Despacio, nos separamos.

–Gracias.

–Si no he hecho nada –protesta.

–Has estado a mi lado y eso es más que suficiente. –La cojo de la mano y la acerco a mí–. Vamos a llevarlo a una esquina de la granja donde esté tranquilo y haya paja limpia y dejemos que la madre se acerque al pequeño.

–¿Hemos de irnos? –pregunta.

–Sí, es mejor que los dejemos solos. Ahora ella lo limpiará y empezará a amamantarlo. Si quieres, mañana puedes acercarte a verlo.

–Me gustaría.

La miro extrañado. Nunca hubiera pensado que le gustasen este tipo de cosas. Ella me lee la mente porque al instante me dice:

–No te sorprendas tanto. Odio el campo pero sería una insensible si después de ver nacer a una cría de vaca no me hiciera ilusión venir al día siguiente para ver cómo se encuentra. Deberías saber que a todas las mujeres se nos cae la baba con los bebés.
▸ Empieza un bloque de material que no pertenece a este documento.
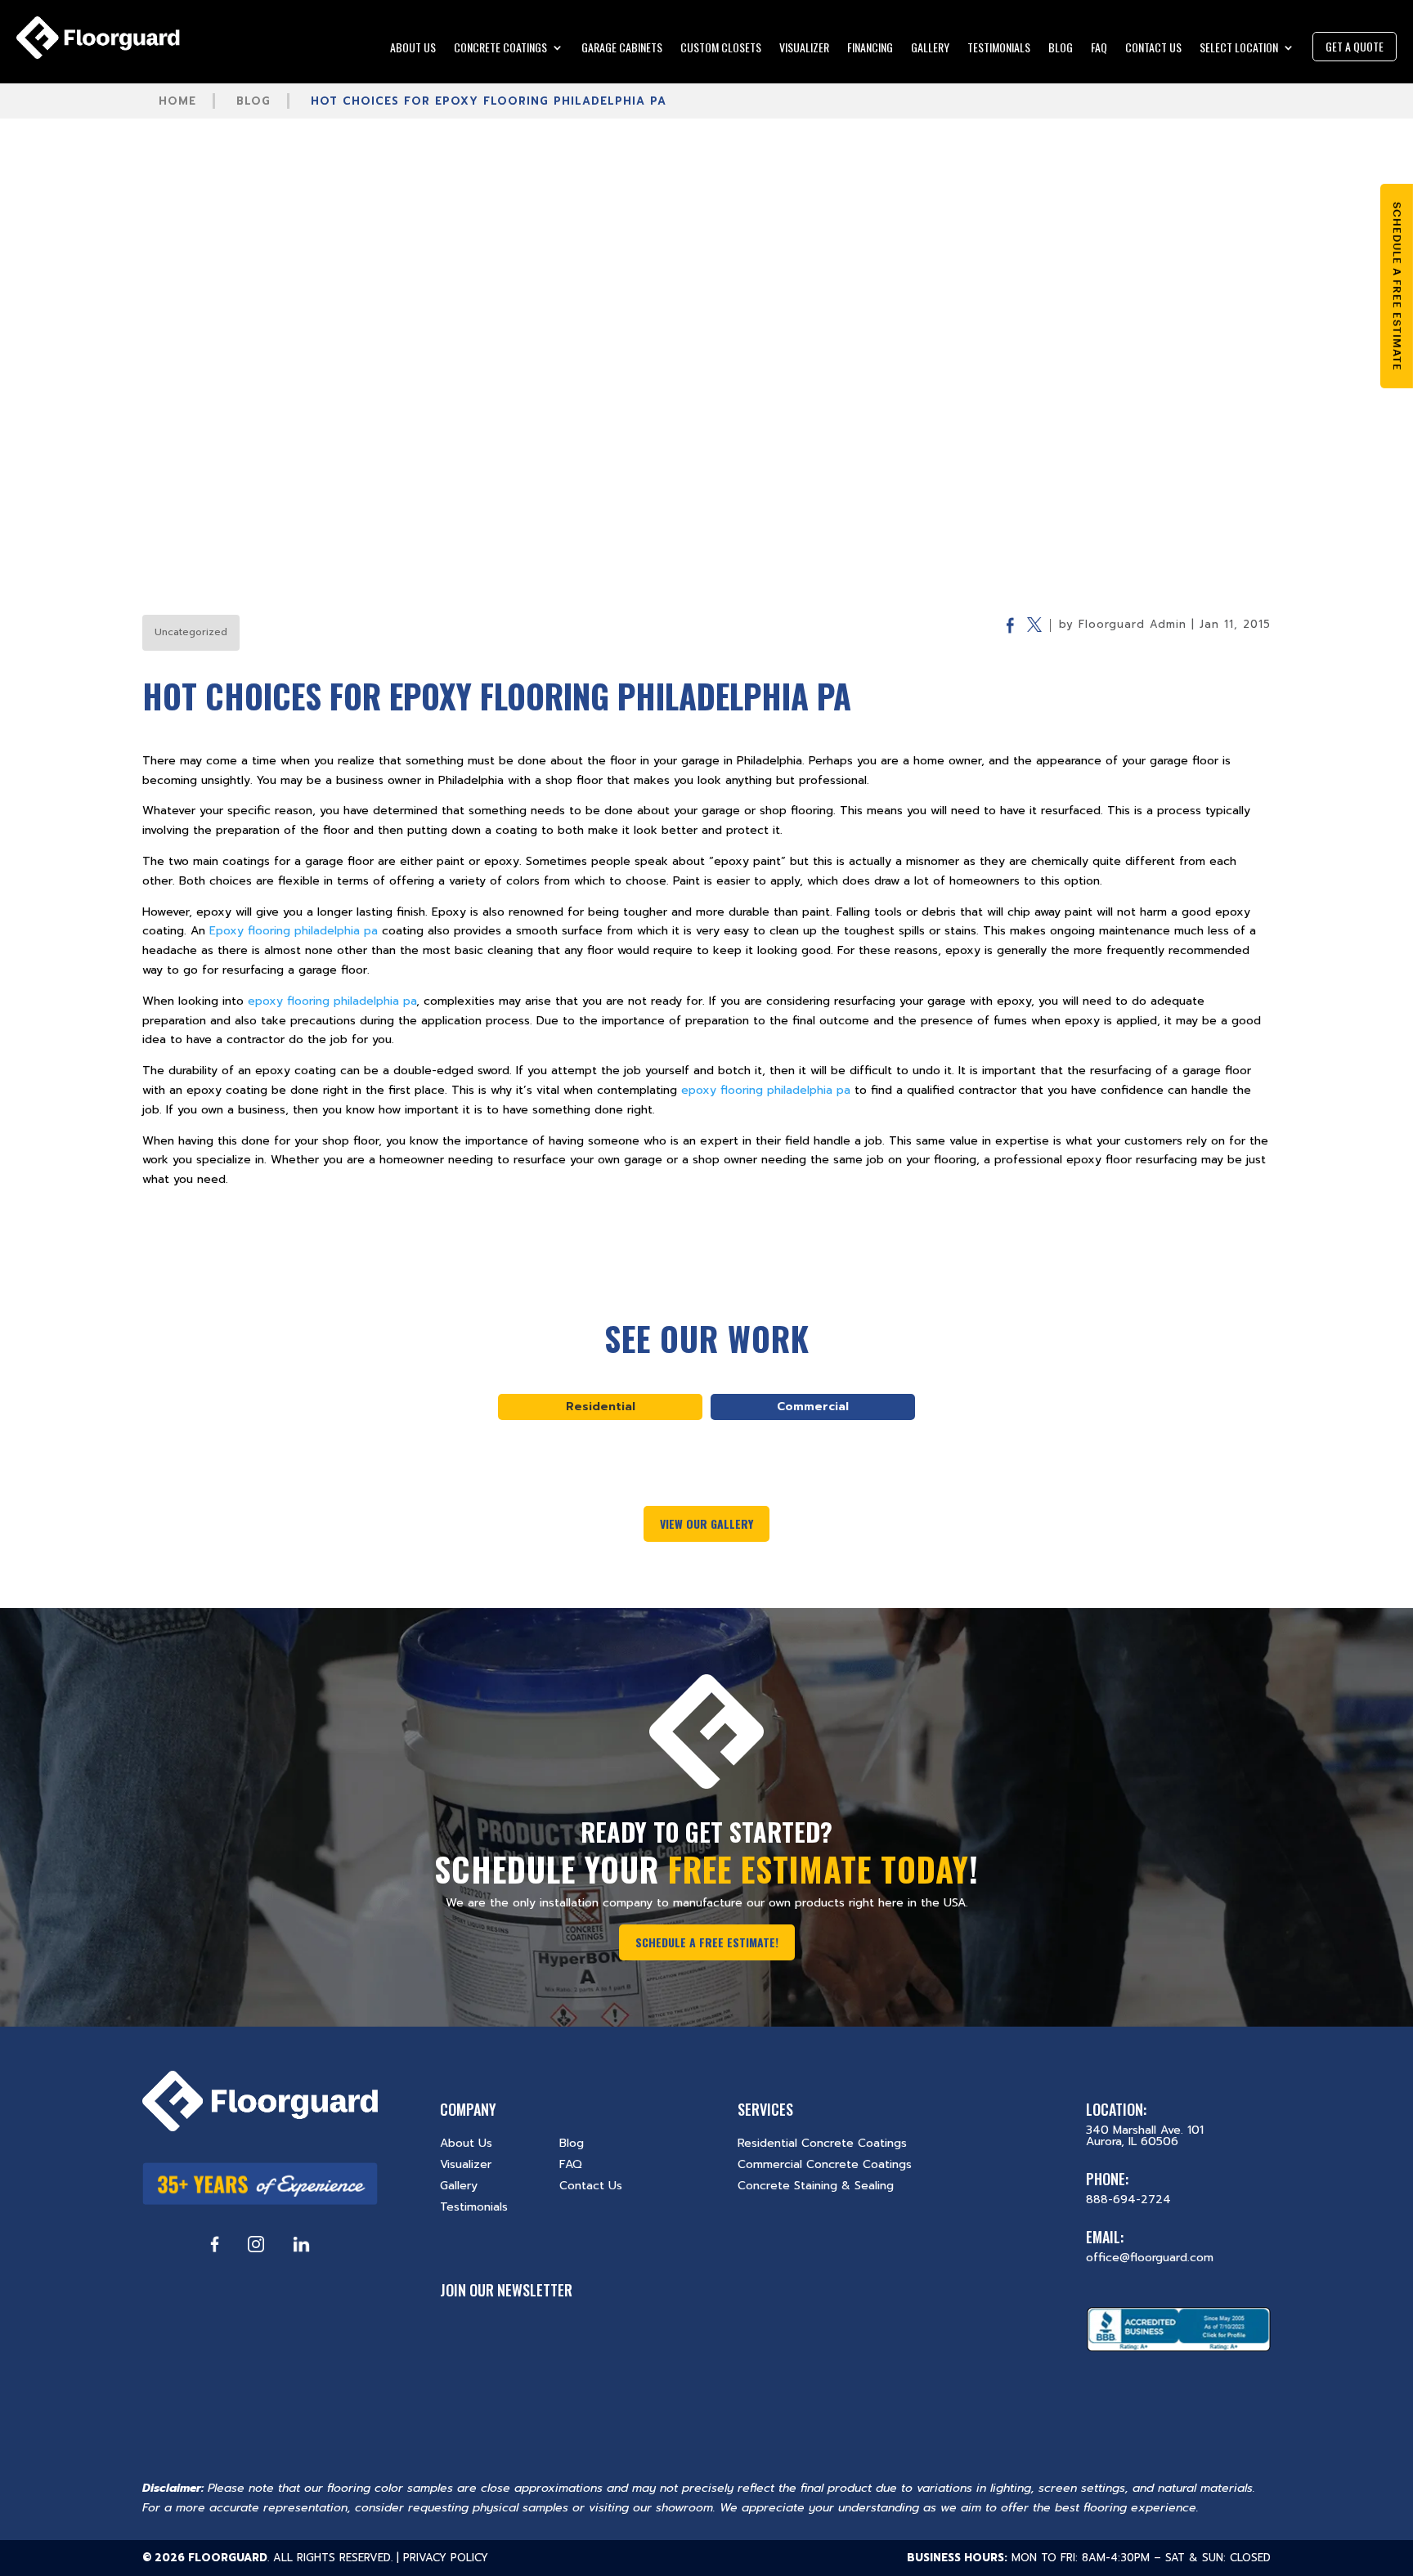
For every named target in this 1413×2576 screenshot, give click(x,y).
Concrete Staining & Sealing (816, 2185)
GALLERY (930, 49)
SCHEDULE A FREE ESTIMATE (1397, 285)
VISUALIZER (804, 49)
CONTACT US (1153, 49)
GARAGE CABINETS (621, 49)
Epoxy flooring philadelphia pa (293, 930)
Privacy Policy (445, 2557)
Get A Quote (1355, 46)
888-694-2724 (1128, 2199)
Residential (600, 1406)
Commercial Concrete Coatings (825, 2164)
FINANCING (870, 49)
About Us (466, 2143)
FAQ (1099, 49)
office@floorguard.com (1149, 2257)
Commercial (813, 1406)
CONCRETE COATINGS (500, 49)
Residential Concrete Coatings (822, 2143)
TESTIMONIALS (998, 49)
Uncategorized (191, 632)
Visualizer (465, 2164)
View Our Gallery (706, 1523)
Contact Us (590, 2185)
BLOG (1060, 49)
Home (177, 101)
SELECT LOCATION (1239, 49)
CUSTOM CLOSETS (720, 49)
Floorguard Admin (1132, 624)
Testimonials (474, 2206)
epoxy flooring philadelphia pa (332, 1001)
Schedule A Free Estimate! (706, 1942)
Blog (253, 101)
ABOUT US (413, 49)
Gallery (459, 2185)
–Bueno, es tarde, será mejor que vayamos a casa –replico pensando que no a todas les gustan.

Como siempre, yo echándome para atrás después de dar un paso adelante.

Ha dejado de llover y el cielo ha despejado. Por el rabillo del ojo observo como mira las estrellas.

–En la ciudad no se ven muchas, ¿verdad?

–Apenas. Reconozco que poder ver el cielo estrellado es una de las cosas que echaré en falta cuando consiga volver.

Esta afirmación me deja pensando. En cuanto pueda, Claudia se largará y regresará a su adorada ciudad. Puede que yo le guste pero odia esto. He hecho bien en mantenerme alejado.

–Aunque no creo que eso suceda hasta dentro de dos años –continúa.

¿Dos años? ¿Es tiempo suficiente para hacerla cambiar de opinión? Por lo pronto, voy a dejar de ser un capullo integral. Después de lo que ha hecho hoy se merece, por lo menos, que la invite a cenar.

Venga, Arturito, lánzate.

–¿Tienes planes para mañana por la noche?